In its letter, the company blamed its financial woes on current palladium prices — now below $1,000 an ounce, versus $2,305 an ounce two years ago — on “Russian dumping.” While the U.S. has banned imports of many Russian products as part of economic sanctions levied in protest of Russia’s 2022 invasion of Ukraine, it has not banned Russian palladium imports.

McDowell said the company had also been hoping a provision of the 2022 Inflation Reduction Act that authorized a manufacturing production tax credit for metals used in renewable energy production would lend its bottom line a helping hand. However, she said, the U.S. Treasury Department has interpreted that tax credit provision in a way that means it doesn’t apply to the company’s Montana operation, which sells partially processed palladium before the final step in the refining process.

Both of Montana’s U.S. senators, Democrat Jon Tester and Republican Steve Daines, announced separately Thursday that they will introduce bills that would ban Russian palladium imports. McDowell said both senators have also been pushing the federal treasury department to revise its interpretation of the Inflation Reduction Act (the full IRA was supported by Tester and opposed by Daines).

“It is totally unacceptable that Montanans are losing their jobs because Russia is dumping critical minerals into the American market to strangle our local operations,” Tester said in a statement announcing his palladium import ban bill.

“There is no reason the United States should be importing critical minerals that we can find right here at home,” Daines said in his announcement. “Montana is rich in minerals, and we need to be supporting American mines and American jobs, not Russia’s.”

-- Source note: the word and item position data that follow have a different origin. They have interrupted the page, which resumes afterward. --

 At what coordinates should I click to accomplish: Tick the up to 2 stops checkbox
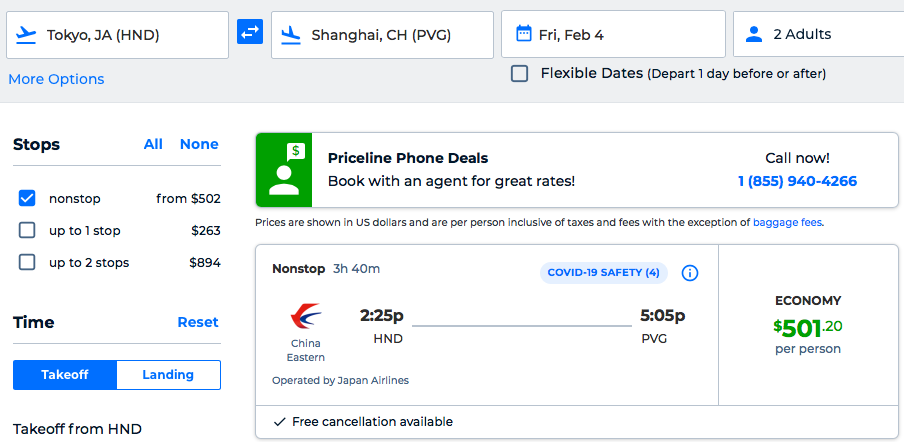point(27,263)
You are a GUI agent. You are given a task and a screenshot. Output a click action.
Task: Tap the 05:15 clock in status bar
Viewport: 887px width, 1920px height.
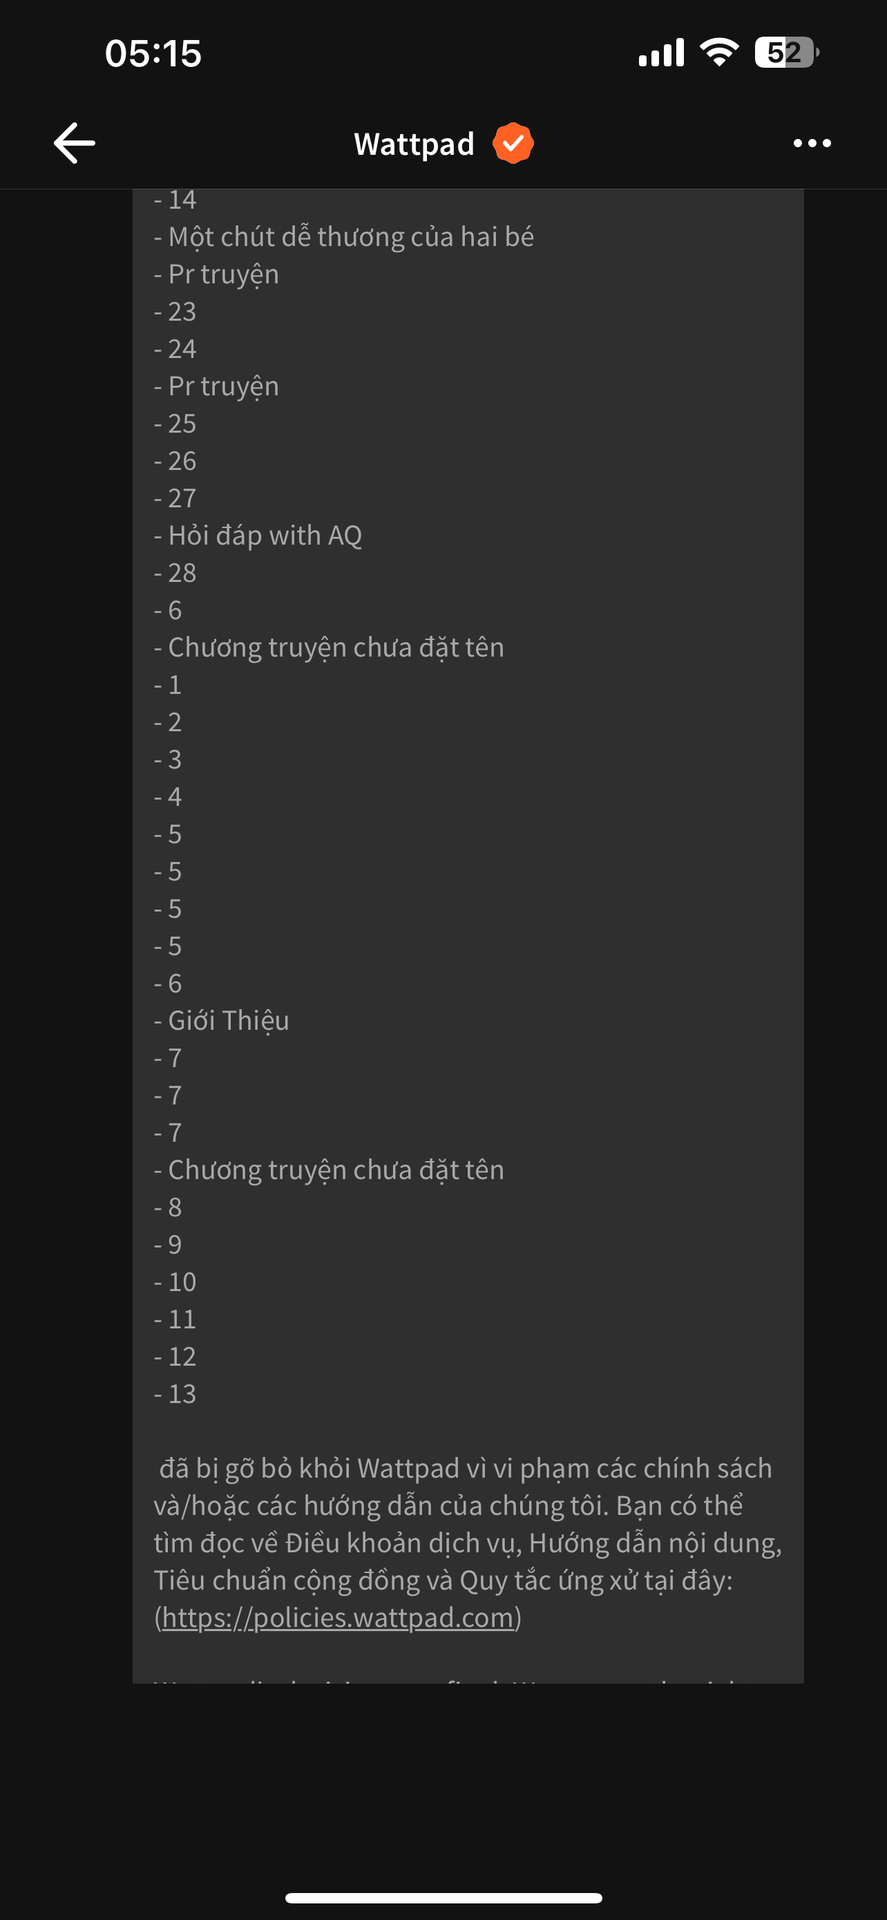click(153, 53)
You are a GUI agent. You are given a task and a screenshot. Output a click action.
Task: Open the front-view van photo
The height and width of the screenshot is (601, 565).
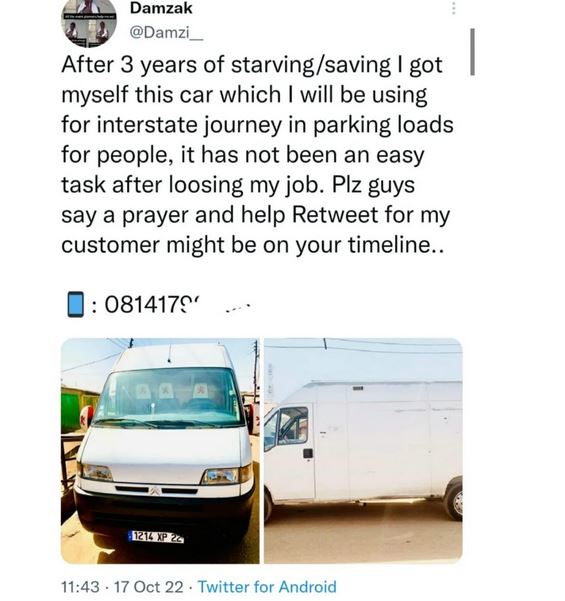click(x=160, y=451)
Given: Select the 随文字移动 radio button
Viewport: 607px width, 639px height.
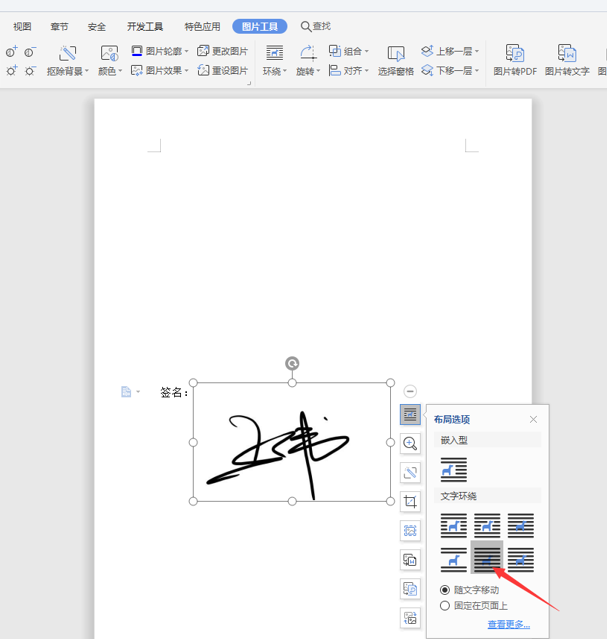Looking at the screenshot, I should 445,590.
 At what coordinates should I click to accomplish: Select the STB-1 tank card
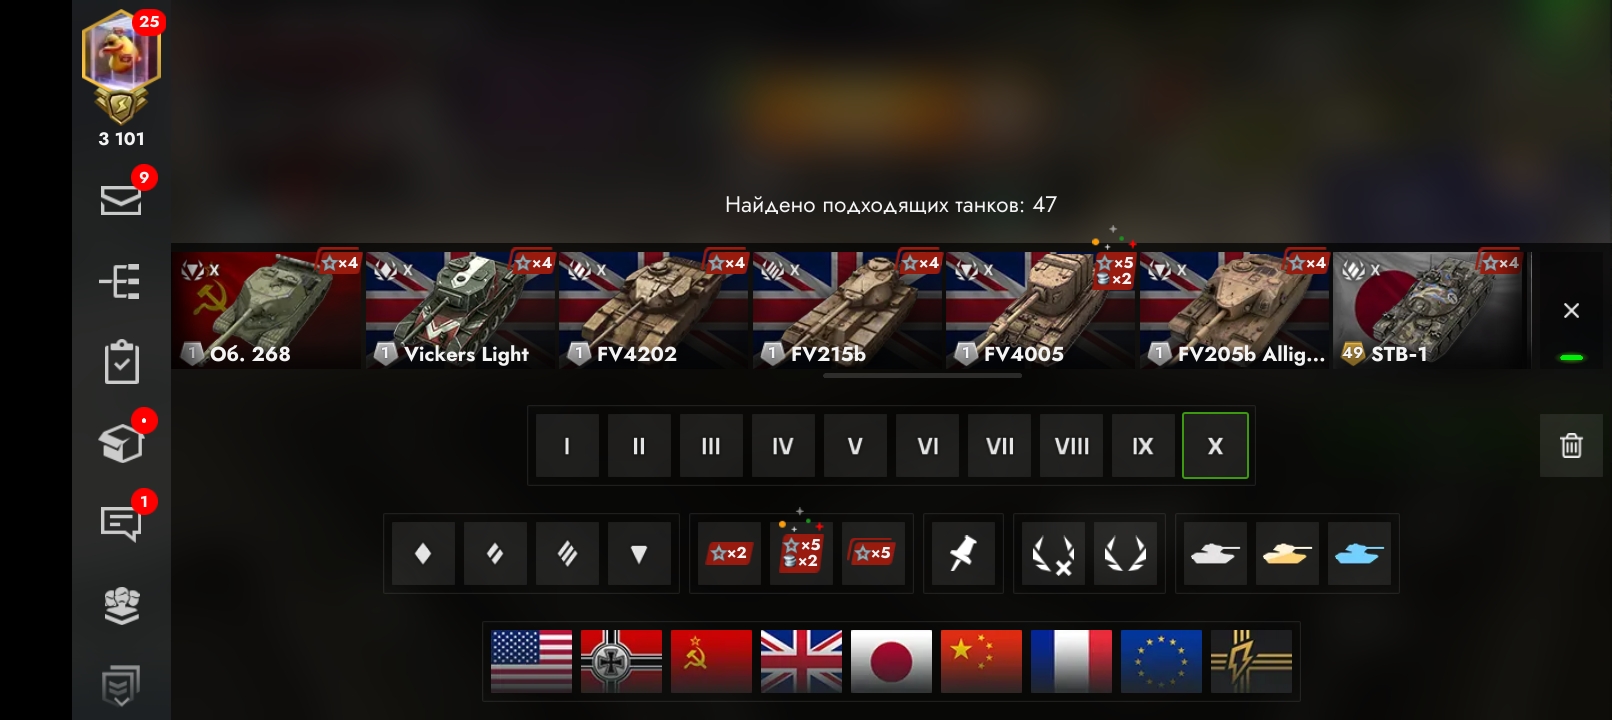[1427, 310]
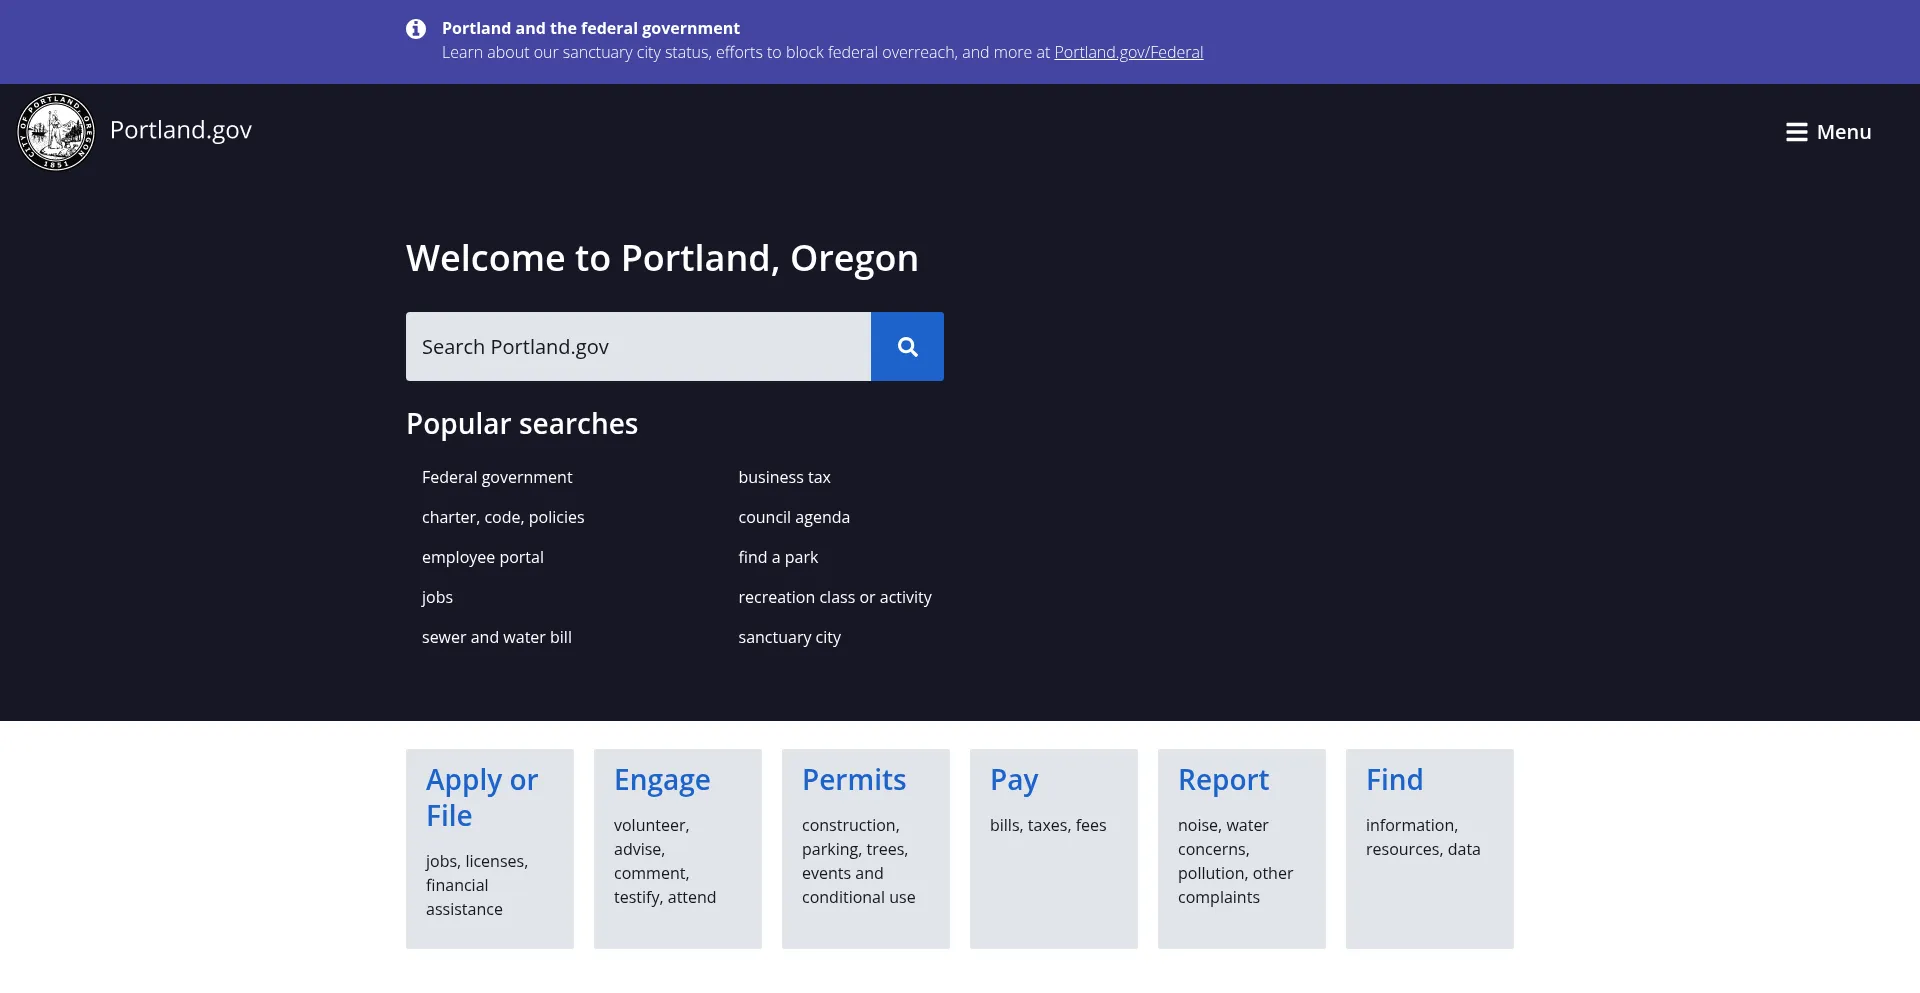This screenshot has height=993, width=1920.
Task: Click the Portland.gov site title
Action: [x=181, y=130]
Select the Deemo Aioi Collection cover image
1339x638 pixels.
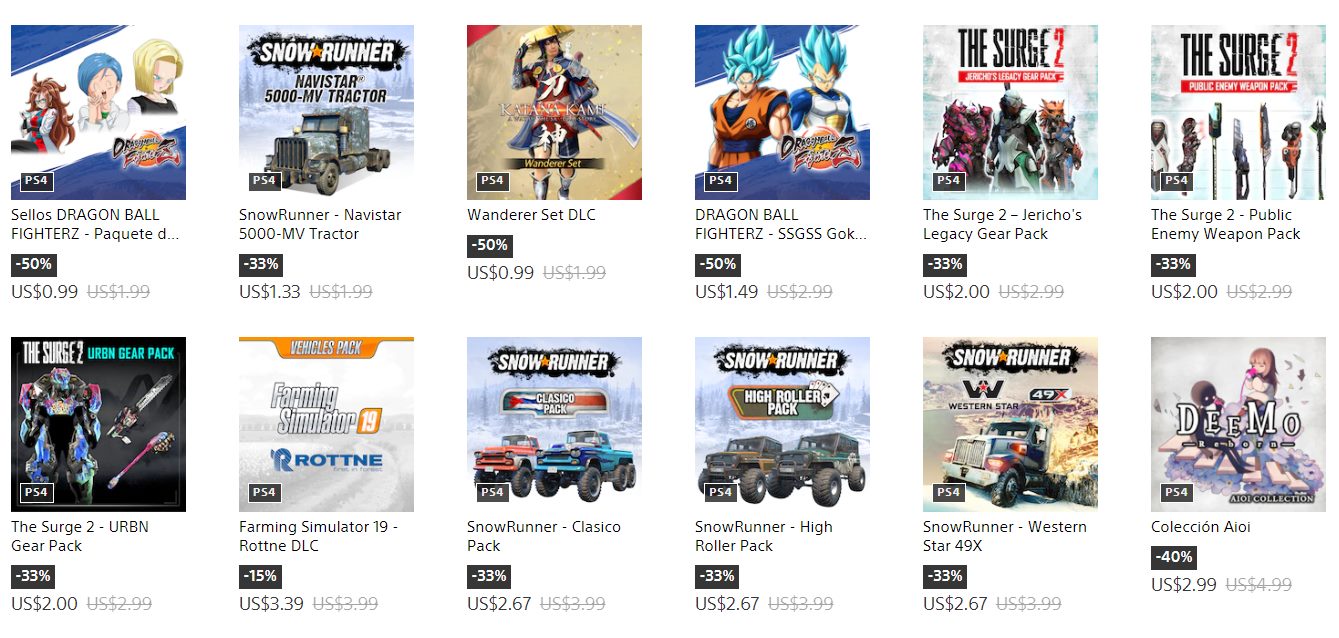(1238, 424)
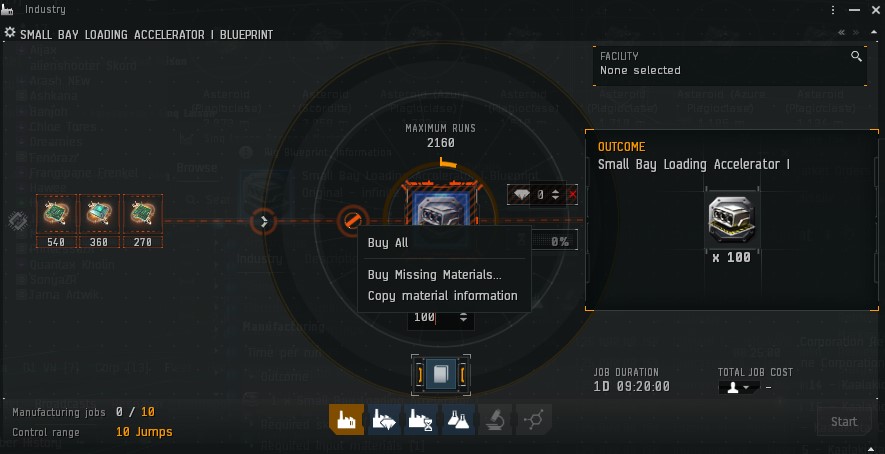Screen dimensions: 885x454
Task: Select the Invention microscope icon
Action: (x=495, y=420)
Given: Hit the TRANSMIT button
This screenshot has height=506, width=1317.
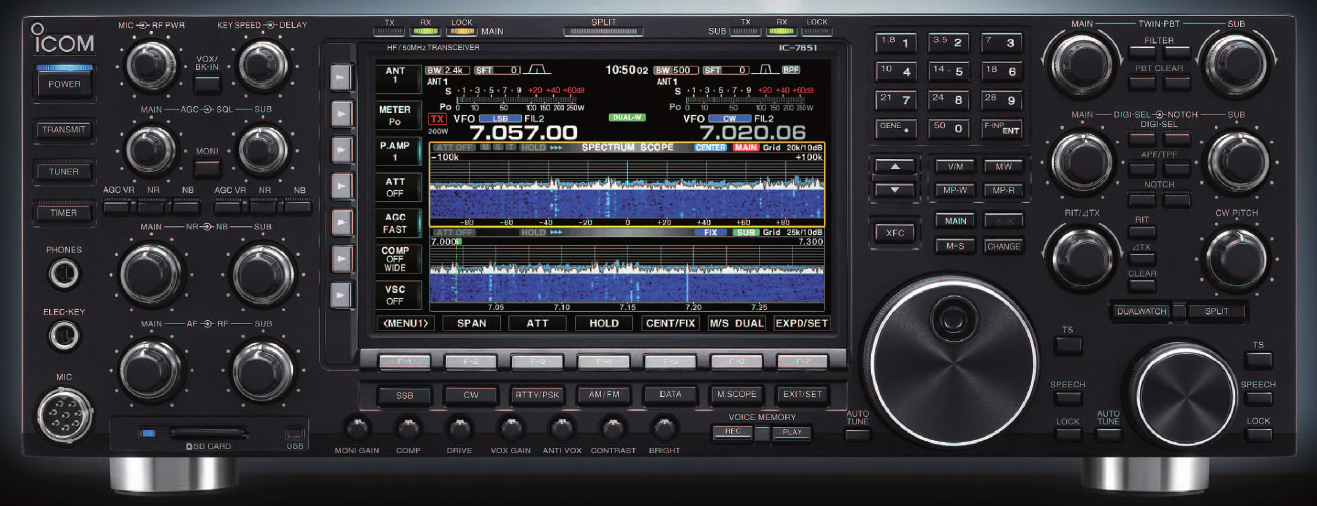Looking at the screenshot, I should click(65, 130).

Sibanye Stillwater workers in Montana are represented by United Steelworkers Local 11-0001, which declined to make a representative available for an interview Thursday through the Montana AFL-CIO, the state’s umbrella organization for private sector unions. Montana AFL-CIO Executive Secretary Jason Small called the layoffs “devastating news” that would affect currently high-wage workers — and businesses that rely on their spending — across south-central Montana.

“Those guys are making real money there — and a lot of them of course are bussing out of Billings, or other areas,” Small said. “It’s going to be pretty significant.”

Small also said that Montana AFL-CIO expects to work with the mine union and the state Department of Labor and Industry in an effort to support laid-off workers.

The state labor department said Thursday the 700-worker layoff represents about 13% of payroll jobs in Stillwater and Sweet Grass counties, as well as about 16% of mining jobs statewide. It also noted that mining jobs in Montana paid an average salary of $106,00 in 2023.

The department also said it plans to release a “skills matching tool” that will help laid-off workers identify new employment opportunities that take advantage of their current skills and hold in-person career fairs in Columbus in the coming weeks.

“We will help affected workers navigate employment opportunities, identify any skill gaps needed to advance into new careers, and source funding for any necessary training programs needed to acquire additional skills,” labor commissioner Sarah Swanson said in a statement.